Models available at launch

To concretize the concept, Raspberry Pi details that several LLMs will be available for installation at launch, optimized for edge environments. The initial list includes:

  • DeepSeek-R1-Distill (1.5 billion parameters)
  • Llama 3.2 (1 billion)
  • Qwen 2.5-Coder (1.5 billion)
  • Qwen 2.5-Instruct (1.5 billion)
  • Qwen 2 (1.5 billion)

The company also anticipates more models and larger sizes will become available through future updates.

In demonstrations, Raspberry Pi uses an LLM backend called hailo-ollama and a web frontend similar to chat interfaces with Open WebUI, enabling operation from a browser as if it were a traditional assistant interface. Examples include general question-answering, code-oriented programming tasks, simple translation, and a VLM scene description based on a real-time camera feed—all running locally on a Raspberry Pi 5 with the AI HAT+ 2.

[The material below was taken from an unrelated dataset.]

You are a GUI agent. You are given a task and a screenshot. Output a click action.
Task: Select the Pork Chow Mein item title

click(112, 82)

The true edge limit: small models, but adaptable

Raspberry Pi underscores a reality often overlooked: cloud-based LLMs operate at a vastly different scale. According to the company, cloud models from players like OpenAI, Meta, or Anthropic range between 500 billion and 2 trillion parameters. In contrast, models intended for the AI HAT+ 2 typically fall between 1 billion and 7 billion parameters, to match available memory.

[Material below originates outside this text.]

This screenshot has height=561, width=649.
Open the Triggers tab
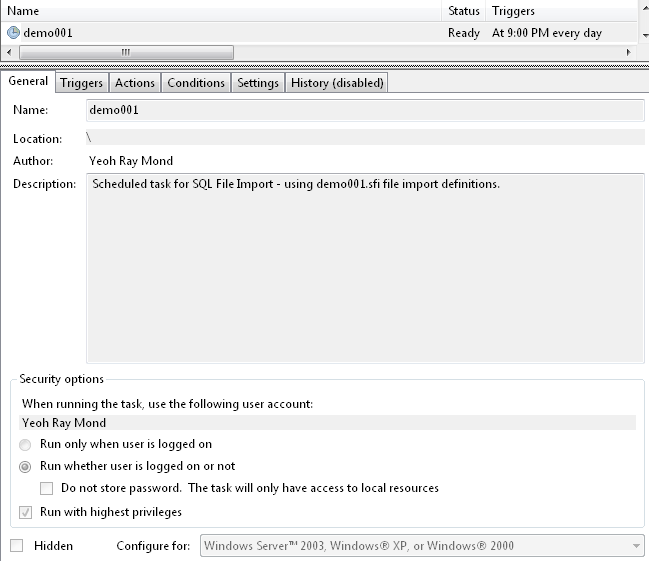pyautogui.click(x=81, y=83)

This creates an inevitable trade-off: these “compact” models are not designed for broad knowledge coverage but are optimized for a more specific dataset and goal. The strategy to compensate is personalization: the AI HAT+ 2 supports fine-tuning with LoRA (Low-Rank Adaptation) and uses the Hailo Dataflow Compiler to compile adapters for specialized tasks such as translation, voice-to-text, or scene analysis. Practically, this brings the product closer to an “industrial” or final product approach: less promise of broad AI, more emphasis on use-case-specific optimization.

Availability, assembly, and use cases

The Raspberry Pi AI HAT+ 2 is priced at $130 and is explicitly designed for Raspberry Pi 5, partly due to its communication via PCI Express in addition to GPIO. The technical documentation also mentions an optional heatsink recommended for intensive workloads and aims for long-term production: the product will remain in production until at least January 2036.

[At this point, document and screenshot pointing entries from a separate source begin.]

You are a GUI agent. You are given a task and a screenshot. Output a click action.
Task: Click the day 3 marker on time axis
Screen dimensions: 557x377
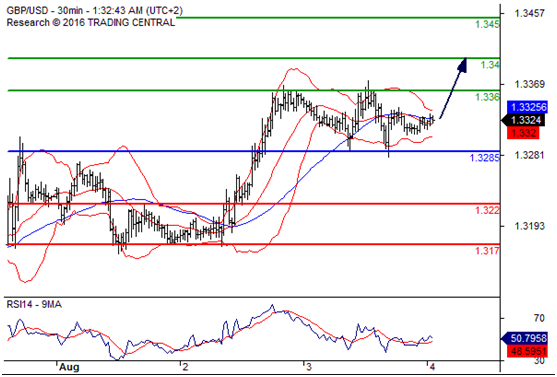pyautogui.click(x=308, y=367)
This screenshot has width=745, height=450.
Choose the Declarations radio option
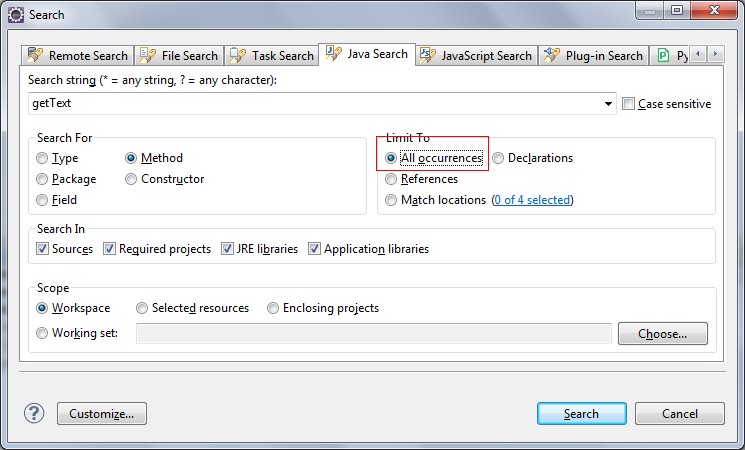click(x=498, y=158)
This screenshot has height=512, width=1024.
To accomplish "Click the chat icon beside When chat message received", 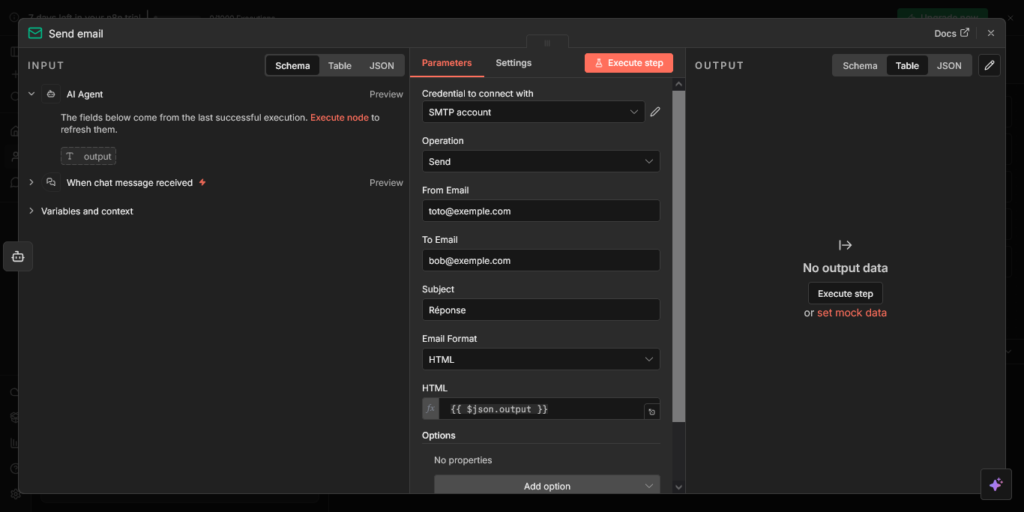I will coord(51,183).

Regarding applications, the “GenAI without cloud” approach applies to scenarios where connectivity isn’t always feasible or desirable: offline process control, secure data analysis, facility management, and robotics, among others. These are not coincidental examples—they are precisely the sectors where cloud call costs, latency, and data sensitivity can turn a promising prototype into an unviable solution.


Frequently Asked Questions

What is the purpose of the Raspberry Pi AI HAT+ 2 if the original AI HAT+ already exists?
The original AI HAT+ was optimized for vision models (object detection, segmentation, etc.). The AI HAT+ 2 adds an accelerator designed for generative AI and includes 8 GB of dedicated RAM, enabling local execution of LLMs and VLMs on Raspberry Pi 5.

Which language models can be installed initially, and what sizes do they have?
At launch, models like DeepSeek-R1-Distill (1.5 billion), Llama 3.2 (1 billion), and various Qwen (1.5 billion) variants will be available, with plans to add larger models later.

What are the advantages of running a local assistant on Raspberry Pi versus using a cloud API?
Primarily, data privacy, lower latency, offline operation without relying on internet connectivity, and cost control (no payments per use or dependence on third-party providers). This is especially critical in industrial, educational, or IoT environments.

Can models be “personalized” for specific tasks with the AI HAT+ 2?
Yes. Raspberry Pi supports LoRA for fine-tuning language models and the Hailo Dataflow Compiler to compile adapters and run models tailored for particular needs (e.g., translation, speech-to-text, scene analysis).